Increasing numbers of individuals are making complaints over potential data breaches, including some more disgruntled consumers making several, repeated complaints.
Greater media publicity and government advertising means there is a heightened awareness of individuals’ new data rights under GDPR, according to EMW’s analysis, with a greater public focus on the accountability of businesses of all sizes in handling personal data.
Individuals are most likely to make complaints when their sensitive personal and financial data is at risk. The financial services sector received over 10 per cent (660) of all complaints, with businesses in the education and health sectors receiving a combined 1,112 complaints.
Under the new regulations, the cap on each fine will be raised to £16.5 million - or 4 per cent of worldwide turnover of the entity being fined - 33 times more than the current maximum £500,000 fine.
James Geary, principal in the law firm’s commercial contracts team, said a huge increase in complaints is very worrying for many businesses, considering the scale of the fines that can now be imposed.

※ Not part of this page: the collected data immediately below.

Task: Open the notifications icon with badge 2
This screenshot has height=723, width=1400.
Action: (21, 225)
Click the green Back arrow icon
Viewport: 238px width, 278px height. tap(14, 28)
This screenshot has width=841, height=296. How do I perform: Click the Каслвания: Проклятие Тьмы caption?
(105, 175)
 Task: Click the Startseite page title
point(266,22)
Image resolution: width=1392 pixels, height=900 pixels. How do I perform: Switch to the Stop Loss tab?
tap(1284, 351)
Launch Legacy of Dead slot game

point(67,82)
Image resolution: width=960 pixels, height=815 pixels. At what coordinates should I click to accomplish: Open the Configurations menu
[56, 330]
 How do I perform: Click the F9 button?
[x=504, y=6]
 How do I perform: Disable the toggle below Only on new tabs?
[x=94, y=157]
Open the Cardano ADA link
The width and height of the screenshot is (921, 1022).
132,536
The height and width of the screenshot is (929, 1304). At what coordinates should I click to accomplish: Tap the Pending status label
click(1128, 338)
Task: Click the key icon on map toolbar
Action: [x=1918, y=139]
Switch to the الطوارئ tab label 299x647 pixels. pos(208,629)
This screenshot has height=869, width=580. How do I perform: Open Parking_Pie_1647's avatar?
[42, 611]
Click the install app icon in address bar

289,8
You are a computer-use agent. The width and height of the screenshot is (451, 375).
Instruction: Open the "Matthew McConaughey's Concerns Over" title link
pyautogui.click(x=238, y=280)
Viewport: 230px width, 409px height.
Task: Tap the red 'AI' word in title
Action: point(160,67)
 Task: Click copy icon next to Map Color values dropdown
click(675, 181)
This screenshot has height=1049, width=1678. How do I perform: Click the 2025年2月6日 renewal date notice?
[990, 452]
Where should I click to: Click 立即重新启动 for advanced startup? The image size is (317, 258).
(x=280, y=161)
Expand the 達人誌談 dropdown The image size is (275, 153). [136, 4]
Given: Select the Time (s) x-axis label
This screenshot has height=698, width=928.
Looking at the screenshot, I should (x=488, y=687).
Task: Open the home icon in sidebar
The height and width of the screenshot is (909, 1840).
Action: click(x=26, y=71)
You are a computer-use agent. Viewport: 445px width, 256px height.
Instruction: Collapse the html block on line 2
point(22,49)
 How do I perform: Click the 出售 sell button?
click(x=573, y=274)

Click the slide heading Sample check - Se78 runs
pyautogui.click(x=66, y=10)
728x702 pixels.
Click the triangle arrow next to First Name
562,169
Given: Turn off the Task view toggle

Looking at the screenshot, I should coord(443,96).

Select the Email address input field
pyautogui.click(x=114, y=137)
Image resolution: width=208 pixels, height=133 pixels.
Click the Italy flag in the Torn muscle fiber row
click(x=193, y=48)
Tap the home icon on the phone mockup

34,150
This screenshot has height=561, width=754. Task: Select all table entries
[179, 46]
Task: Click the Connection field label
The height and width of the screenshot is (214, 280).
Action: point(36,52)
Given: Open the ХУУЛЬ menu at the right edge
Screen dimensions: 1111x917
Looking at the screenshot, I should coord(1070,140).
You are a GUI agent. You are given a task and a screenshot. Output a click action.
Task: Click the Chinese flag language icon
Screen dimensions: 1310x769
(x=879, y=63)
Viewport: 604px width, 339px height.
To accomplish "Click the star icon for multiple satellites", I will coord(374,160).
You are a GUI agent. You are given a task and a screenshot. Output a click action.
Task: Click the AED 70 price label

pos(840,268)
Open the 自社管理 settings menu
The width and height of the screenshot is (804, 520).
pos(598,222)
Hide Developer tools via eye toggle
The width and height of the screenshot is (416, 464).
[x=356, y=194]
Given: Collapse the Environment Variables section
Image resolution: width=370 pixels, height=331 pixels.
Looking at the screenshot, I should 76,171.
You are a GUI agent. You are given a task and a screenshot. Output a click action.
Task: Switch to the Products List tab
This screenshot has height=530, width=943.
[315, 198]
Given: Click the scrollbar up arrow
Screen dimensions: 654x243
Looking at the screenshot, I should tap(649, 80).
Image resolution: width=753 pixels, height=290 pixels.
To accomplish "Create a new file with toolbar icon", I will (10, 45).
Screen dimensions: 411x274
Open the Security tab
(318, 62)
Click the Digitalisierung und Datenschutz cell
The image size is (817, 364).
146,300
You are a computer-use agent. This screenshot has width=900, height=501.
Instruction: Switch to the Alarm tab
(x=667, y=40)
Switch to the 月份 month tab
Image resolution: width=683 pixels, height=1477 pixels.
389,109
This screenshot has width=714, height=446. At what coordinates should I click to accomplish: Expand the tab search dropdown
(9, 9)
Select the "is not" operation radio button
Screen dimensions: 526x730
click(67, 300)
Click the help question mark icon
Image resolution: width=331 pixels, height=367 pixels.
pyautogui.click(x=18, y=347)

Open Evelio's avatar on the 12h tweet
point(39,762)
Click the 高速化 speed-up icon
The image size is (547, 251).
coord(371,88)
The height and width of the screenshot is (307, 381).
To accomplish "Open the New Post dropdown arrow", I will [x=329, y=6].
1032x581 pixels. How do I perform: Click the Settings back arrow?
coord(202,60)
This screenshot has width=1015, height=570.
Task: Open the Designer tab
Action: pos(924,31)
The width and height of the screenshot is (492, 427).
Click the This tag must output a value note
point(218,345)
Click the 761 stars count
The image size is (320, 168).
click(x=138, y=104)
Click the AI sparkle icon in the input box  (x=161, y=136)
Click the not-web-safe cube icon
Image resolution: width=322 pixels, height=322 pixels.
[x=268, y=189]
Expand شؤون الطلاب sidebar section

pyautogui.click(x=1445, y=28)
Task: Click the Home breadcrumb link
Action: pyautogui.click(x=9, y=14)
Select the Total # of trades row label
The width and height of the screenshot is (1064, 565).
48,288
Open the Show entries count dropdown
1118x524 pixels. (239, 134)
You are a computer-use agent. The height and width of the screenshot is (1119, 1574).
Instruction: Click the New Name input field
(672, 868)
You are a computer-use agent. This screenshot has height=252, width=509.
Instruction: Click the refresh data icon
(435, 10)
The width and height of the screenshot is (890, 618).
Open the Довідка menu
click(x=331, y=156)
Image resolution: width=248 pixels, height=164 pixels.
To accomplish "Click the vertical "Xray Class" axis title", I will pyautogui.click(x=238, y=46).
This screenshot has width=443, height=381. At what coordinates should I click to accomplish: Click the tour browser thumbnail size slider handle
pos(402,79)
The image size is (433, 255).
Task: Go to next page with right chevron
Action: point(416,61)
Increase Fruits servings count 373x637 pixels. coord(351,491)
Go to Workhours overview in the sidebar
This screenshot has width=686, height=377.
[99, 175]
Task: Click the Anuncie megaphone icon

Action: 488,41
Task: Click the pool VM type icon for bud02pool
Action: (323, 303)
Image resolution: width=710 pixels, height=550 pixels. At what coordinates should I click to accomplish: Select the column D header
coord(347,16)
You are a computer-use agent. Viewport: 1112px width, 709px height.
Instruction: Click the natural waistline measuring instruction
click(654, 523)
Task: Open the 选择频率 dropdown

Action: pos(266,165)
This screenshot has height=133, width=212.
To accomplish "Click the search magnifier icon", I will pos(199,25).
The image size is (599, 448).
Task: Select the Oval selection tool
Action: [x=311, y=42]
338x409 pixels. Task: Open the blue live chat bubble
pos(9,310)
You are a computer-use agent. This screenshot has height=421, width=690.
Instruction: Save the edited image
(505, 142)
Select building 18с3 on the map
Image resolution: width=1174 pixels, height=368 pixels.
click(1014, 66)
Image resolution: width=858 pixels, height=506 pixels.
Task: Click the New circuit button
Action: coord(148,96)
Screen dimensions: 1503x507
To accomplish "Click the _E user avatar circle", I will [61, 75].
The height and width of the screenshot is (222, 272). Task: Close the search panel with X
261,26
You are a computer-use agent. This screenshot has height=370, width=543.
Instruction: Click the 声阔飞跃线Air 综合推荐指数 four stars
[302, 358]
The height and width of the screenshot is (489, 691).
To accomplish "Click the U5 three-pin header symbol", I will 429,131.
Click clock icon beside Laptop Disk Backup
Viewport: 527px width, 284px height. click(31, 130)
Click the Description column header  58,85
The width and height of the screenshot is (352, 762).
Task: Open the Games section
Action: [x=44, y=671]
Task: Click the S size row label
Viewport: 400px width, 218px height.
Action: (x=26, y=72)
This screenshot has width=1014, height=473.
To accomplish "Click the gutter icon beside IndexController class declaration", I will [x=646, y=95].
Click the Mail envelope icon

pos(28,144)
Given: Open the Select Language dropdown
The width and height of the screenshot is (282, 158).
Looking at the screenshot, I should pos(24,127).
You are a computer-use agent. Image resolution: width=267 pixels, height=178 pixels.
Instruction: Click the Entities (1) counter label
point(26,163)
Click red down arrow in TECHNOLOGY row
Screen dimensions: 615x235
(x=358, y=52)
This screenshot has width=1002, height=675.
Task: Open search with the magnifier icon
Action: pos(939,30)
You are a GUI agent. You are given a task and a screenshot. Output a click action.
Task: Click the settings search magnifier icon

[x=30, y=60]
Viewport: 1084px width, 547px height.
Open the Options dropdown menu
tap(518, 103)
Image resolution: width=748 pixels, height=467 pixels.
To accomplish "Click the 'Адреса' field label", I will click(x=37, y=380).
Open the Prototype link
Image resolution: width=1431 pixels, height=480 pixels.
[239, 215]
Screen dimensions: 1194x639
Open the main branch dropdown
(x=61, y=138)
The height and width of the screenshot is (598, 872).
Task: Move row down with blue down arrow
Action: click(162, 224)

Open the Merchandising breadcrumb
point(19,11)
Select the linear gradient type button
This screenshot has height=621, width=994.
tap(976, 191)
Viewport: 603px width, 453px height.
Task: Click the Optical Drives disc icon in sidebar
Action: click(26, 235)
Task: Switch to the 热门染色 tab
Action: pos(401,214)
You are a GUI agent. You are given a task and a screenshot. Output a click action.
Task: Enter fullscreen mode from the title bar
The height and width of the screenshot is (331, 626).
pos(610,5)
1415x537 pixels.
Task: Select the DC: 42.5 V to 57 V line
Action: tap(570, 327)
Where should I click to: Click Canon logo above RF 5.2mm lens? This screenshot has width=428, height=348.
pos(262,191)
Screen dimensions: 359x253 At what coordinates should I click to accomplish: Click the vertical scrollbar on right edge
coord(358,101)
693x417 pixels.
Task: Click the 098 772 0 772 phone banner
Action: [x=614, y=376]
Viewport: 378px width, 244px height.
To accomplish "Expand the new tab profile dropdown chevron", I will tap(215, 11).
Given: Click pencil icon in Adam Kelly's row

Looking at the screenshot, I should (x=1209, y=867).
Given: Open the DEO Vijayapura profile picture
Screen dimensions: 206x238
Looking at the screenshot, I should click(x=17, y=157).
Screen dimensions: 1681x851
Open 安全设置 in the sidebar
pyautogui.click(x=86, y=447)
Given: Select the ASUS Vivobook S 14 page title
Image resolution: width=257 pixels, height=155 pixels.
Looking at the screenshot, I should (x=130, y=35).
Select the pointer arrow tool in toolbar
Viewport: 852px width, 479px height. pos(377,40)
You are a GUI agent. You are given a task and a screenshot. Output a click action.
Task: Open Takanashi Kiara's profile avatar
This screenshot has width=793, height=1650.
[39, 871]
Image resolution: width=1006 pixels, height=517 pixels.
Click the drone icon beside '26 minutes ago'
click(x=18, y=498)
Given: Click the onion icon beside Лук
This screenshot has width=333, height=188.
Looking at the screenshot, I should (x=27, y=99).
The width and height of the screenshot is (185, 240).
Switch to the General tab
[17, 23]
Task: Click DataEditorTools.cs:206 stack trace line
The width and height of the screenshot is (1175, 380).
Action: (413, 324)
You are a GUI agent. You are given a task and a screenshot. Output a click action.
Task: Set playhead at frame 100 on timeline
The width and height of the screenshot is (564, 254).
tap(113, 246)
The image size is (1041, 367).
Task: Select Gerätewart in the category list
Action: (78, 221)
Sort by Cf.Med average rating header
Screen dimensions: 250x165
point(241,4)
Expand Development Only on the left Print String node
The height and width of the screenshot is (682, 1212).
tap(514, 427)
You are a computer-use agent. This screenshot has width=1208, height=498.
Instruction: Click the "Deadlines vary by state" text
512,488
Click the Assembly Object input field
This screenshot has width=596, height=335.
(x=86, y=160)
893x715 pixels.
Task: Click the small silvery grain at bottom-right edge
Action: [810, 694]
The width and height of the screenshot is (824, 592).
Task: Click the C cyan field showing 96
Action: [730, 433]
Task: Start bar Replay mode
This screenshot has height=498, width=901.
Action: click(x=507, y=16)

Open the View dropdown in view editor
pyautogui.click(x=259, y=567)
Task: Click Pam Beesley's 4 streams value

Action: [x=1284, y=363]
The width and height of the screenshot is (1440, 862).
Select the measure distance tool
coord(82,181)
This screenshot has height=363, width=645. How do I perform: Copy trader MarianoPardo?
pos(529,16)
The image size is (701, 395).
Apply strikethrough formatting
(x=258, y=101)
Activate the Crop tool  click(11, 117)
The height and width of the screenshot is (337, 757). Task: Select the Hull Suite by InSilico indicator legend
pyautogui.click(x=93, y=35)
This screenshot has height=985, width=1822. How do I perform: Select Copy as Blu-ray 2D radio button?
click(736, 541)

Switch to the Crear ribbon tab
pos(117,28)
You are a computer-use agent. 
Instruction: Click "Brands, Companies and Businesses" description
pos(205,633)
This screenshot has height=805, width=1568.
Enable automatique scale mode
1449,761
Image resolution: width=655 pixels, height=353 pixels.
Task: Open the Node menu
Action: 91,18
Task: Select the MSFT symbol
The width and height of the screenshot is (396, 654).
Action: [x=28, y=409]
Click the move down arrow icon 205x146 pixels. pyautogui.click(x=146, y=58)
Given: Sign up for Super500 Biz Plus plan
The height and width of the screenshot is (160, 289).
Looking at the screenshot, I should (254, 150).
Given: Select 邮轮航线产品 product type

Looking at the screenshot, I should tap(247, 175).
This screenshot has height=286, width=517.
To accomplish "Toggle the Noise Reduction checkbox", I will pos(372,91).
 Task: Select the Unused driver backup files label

“There are some disgruntled consumers prepared to use the full extent of GDPR that will create a significant workload for businesses,” he commented.
“We have seen many businesses are currently struggling to manage the burden created by the GDPR, whether or not an incident even needs to be reported – the reality of implementation may have taken many businesses by surprise.”
Geary explained that emails represent one of the biggest challenges for GDPR compliance, as failing to respond promptly to subject access or right to be forgotten requests could result in a fine. “The more data a business has, the harder it is to respond quickly and in the correct compliant manner.”
An ICO spokesperson responded that it’s early days and official statistics will be collated, analysed and published in due course. "But generally, as anticipated, we have seen a rise in personal data breach reports from organisations.
"Complaints relating to data protection issues are also up and, as more people become aware of their individual rights, we are expecting the number of complaints to the ICO to increase too.”
Research completed in June found that a month after the GDPR deadline, only 20 per cent of companies surveyed believe they are compliant with the regulation, while 53 per cent are in the implementation phase and 27 per cent have not yet started their implementation.
In the few months since its implementation, some well-known brands have already fallen foul due to data breaches.
Luxury retailer Fortnum & Mason admitted the loss of some 23,000 customer records - which included emails, telephone numbers and delivery addresses of customers who filled out a survey - due to the use of third-party survey provider Typeform.
In a similar breach to that of digital-only bank Monzo, which also used Typeform, an unknown hacker gained access to its server and downloaded the data contained in survey forms. Meanwhile, Travelodge was also forced to announce that 180,000 personal details of its clients were taken, including date of birth, passport numbers and billing information.